## Start DOCUMENT SEGMENT

Grafana Template for CernVM-FS Deployments
Description
Particle physicists studying nature at the highest energy scales at the Large Hadron Collider rely on simulations and data processing for their experiments.
These workloads run on the “computing grid”, a massive globally distributed computing infrastructure.
Deploying software efficiently and reliably to this grid is an important and challenging task.
CVMFS is an optimised shared file system developed specifically for this purpose: it is implemented as a POSIX read-only file system in user space (a FUSE module).
Files and directories are hosted on standard web servers and mounted in the universal namespace /cvmfs.
In many cases, it replaces package managers and shared software areas on cluster file systems as means to distribute the software used to process experiment data.
Task idea
Monitoring is essential for any bigger CVMFS deployment - it can help with incidence response by showing problems at one glance as well as with tuning configuration and performance. Many different solutions to monitoring exist at different sites (see the lxplus dashboard below), but a centrally provided template could save time and effort for all operators. Last year a centrally maintained prometheus exporter was created for metrics relevant to the CVMFS client, but there is still no centrally maintained dashboard template. The main objective of this project will be to add a generic one that can be a good starting point for new CVMFS deployments. Besides the grafana dashboard, the prometheus exporter can also be an objective, reviewing metrics for relevance and improving performance, and possibly integrate also CVMFS server metrics and publication statistics. Finally, easy-to-use deployment recipes (helm charts, ansible playbooks …) for newcomers could be a stretch goal for this project.

## End DOCUMENT SEGMENT
## Start PROVIDED MATERIAL

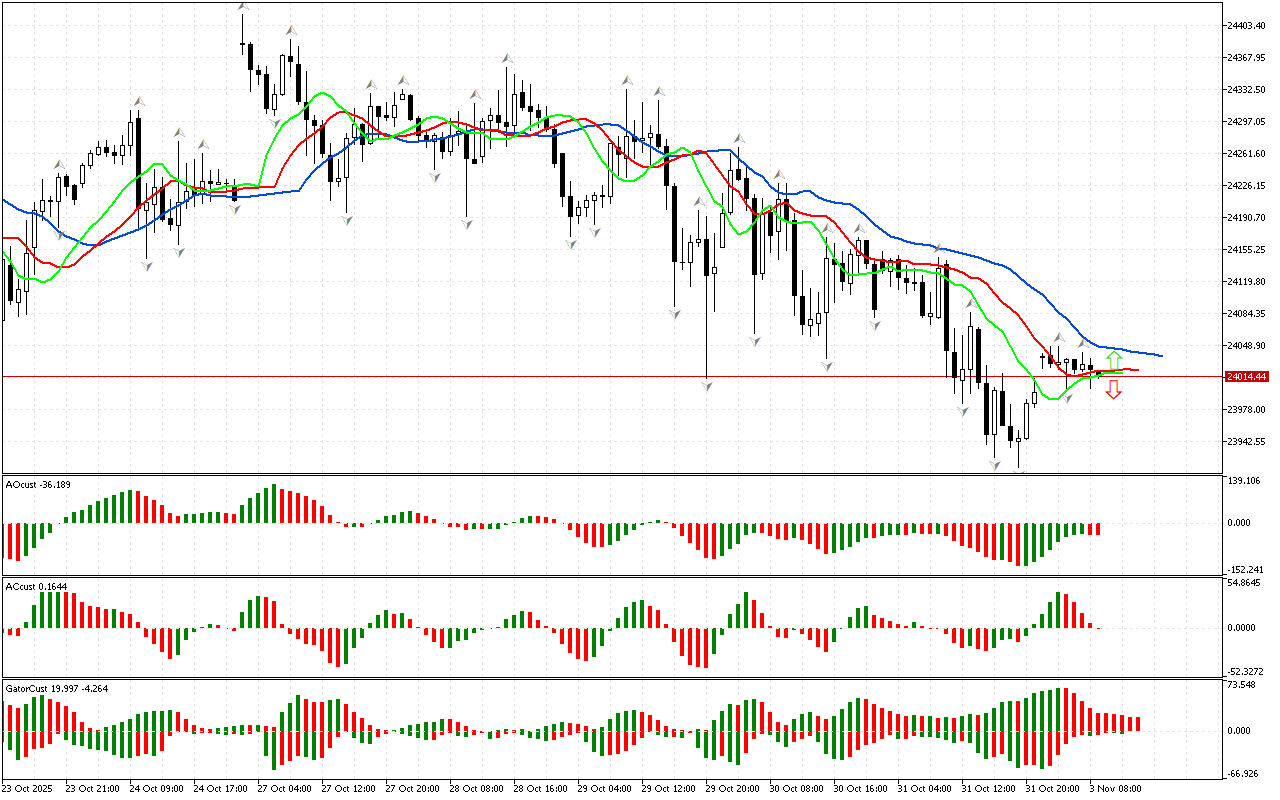This screenshot has height=800, width=1280.
Task: Click the green up arrow signal
Action: point(1113,360)
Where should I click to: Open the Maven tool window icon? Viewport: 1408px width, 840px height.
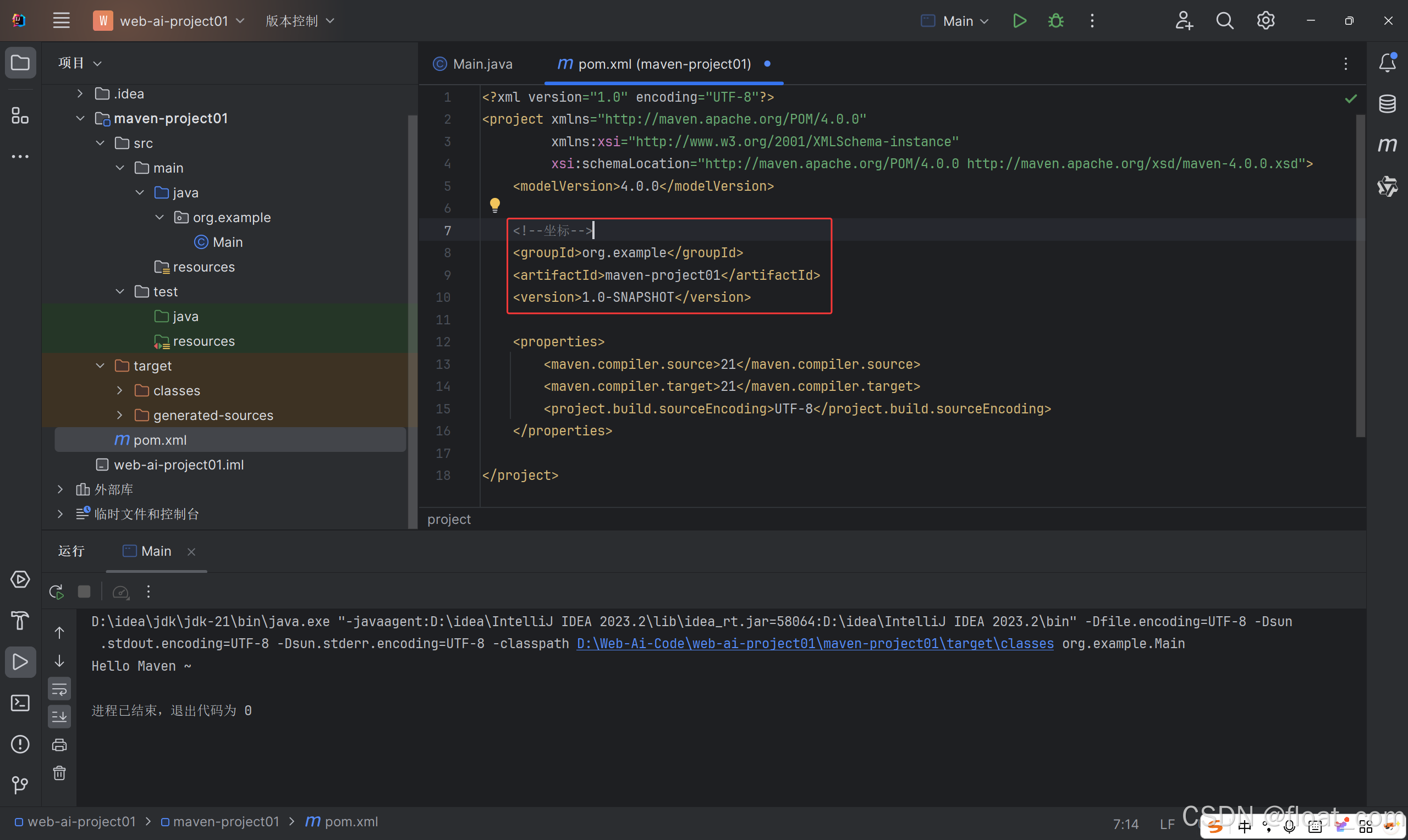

## End PROVIDED MATERIAL

- **REQUIRED WORK**
(1) Please list every goal the CVMFS monitoring project description sets out, including the possible and stretch goals.
(2) Summarize the CVMFS monitoring project description in two sentences.
(3) Carry on the CVMFS monitoring project description from where it stops.

- **OUTPUTS BY TASK**
(1)
- Add a generic, centrally maintained Grafana dashboard template as a starting point for new CVMFS deployments (the main objective)
- Review the Prometheus exporter's metrics for relevance
- Improve the Prometheus exporter's performance
- Possibly integrate CVMFS server metrics and publication statistics into the exporter
- Provide easy-to-use deployment recipes, such as helm charts and ansible playbooks, for newcomers (a stretch goal)

(2) CVMFS is a read-only FUSE file system built to deploy software efficiently and reliably to the globally distributed computing grid that Large Hadron Collider experiments use for simulations and data processing. Because monitoring is essential for larger deployments and there is still no centrally maintained dashboard template, the project's main aim is a generic Grafana dashboard, with work on the Prometheus exporter as a further objective and deployment recipes as a stretch goal.

(3)
Expected results and milestones
- Familiarisation with CVMFS and the metrics in the prometheus exporter
- Creation of a grafana dashboard template
- Surveying site operators and stakeholders for their requirements
- Review of metrics in the prometheus exporter, speeding up collection
- Addition of server/publication metrics
- Creation of deployment recipes (ansible, k8s …)
Requirements
- Experience with Monitoring, in particular Prometheus/VictoriaMetris and Grafana
How to apply
Once CERN/HSF is accepted as a GSoC org, please write an email with a short introduction to your interests and background to the mentors with the string “gsoc26” in the subject. There will be a small evaluation task that we will mail to you then.
Links
- CernVM-FS
- https://github.com/cvmfs-contrib/prometheus-cvmfs
- Existing Dashboard for Lxplus (may require login)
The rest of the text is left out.